One review article in its “future work” section pointed out several limitations in studies which consider the usefulness of suPAR [18]. One of them was the question whether suPAR plays any role in the disease process. The authors also pointed out that the majority of the data is derived from the same cohorts from one geographical region (Denmark and Sweden). We hope that our results add new information to that field and contribute to reducing selection bias in the generalization of result findings.
A limitation of our study is the relatively small sample size, which was associated with the fact that not all of the patients met our inclusion and exclusion criteria. Furthermore, the study was conducted in a single hospital only. The biomarker in question should also be correlated with other known biomarkers associated with the inflammatory process, such as procalcitonin, interleukin or complement. The follow-up should be continued.
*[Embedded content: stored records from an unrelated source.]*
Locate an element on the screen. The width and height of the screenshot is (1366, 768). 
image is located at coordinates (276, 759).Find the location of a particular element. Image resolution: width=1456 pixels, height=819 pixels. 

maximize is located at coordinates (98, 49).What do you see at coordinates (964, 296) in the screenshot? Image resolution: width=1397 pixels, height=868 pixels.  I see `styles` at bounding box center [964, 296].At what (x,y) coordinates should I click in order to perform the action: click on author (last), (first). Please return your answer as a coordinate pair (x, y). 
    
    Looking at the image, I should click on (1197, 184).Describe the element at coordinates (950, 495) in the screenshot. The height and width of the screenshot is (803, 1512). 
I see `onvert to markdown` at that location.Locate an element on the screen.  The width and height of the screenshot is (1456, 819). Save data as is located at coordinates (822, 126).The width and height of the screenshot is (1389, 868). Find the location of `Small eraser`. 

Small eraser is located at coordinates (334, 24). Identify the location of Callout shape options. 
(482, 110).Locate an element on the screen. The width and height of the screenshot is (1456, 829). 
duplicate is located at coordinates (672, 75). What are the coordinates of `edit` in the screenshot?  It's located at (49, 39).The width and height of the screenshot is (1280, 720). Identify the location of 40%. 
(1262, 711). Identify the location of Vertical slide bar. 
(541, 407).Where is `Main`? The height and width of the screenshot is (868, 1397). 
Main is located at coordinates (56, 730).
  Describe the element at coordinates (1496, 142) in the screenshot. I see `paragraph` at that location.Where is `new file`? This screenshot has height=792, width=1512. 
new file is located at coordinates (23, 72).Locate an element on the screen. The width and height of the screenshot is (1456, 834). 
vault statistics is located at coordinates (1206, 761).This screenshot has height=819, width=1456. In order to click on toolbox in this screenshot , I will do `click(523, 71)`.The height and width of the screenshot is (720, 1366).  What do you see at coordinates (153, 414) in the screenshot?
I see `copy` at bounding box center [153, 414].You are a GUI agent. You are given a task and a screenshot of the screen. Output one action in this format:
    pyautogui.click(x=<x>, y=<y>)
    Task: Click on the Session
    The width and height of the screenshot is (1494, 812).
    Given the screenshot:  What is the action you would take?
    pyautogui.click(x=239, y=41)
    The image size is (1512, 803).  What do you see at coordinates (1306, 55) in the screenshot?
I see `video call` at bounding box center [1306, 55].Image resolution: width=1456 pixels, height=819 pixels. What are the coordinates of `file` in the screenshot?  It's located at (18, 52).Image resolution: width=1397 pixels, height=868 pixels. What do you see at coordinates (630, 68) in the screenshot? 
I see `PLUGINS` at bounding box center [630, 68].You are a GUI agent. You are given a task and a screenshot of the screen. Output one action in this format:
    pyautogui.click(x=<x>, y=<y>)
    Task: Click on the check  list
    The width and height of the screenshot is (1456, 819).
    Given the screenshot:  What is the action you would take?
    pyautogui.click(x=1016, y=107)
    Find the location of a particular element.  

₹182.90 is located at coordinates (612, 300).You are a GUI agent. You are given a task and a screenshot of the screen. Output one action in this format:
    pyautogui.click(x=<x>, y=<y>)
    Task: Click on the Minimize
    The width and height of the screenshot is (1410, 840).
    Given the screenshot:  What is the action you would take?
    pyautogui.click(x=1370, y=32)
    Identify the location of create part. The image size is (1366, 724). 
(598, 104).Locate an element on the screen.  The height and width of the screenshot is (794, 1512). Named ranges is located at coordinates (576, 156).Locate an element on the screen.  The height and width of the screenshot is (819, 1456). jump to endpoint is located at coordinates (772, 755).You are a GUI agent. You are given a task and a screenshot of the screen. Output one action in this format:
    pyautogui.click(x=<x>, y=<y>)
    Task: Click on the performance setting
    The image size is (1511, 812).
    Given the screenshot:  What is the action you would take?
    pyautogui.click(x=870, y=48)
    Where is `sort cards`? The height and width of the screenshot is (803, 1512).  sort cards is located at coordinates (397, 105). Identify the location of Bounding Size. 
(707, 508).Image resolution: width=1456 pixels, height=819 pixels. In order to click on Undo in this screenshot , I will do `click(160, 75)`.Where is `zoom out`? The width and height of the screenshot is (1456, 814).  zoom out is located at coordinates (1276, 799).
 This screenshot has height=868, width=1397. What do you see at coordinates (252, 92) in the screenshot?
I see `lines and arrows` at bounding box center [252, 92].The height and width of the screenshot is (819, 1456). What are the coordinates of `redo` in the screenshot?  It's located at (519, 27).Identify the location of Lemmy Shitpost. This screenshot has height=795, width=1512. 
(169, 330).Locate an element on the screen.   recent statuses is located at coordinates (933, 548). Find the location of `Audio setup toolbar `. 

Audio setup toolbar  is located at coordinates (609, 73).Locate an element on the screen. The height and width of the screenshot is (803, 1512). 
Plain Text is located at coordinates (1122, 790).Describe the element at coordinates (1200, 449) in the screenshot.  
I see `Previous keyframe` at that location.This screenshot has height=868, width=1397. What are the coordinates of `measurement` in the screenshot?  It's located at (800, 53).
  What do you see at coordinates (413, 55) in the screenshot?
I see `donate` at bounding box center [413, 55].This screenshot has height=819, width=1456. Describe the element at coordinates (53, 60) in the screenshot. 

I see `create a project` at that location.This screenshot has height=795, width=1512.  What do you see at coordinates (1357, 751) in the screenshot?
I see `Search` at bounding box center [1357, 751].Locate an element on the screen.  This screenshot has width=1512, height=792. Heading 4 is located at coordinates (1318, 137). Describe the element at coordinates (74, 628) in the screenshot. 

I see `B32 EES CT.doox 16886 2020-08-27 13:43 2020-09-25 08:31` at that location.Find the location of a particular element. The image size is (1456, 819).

In conclusion, our results show that the suPAR level measured on the 3rd–5th day of AMI is significantly elevated in patients with further major adverse events. The suPAR level assessed at discharge may be a useful independent predictor for cardiovascular events (better than other biomarkers, such as CRP) in patients with the first AMI. Wider use of suPAR in daily clinical practice needs further investigation.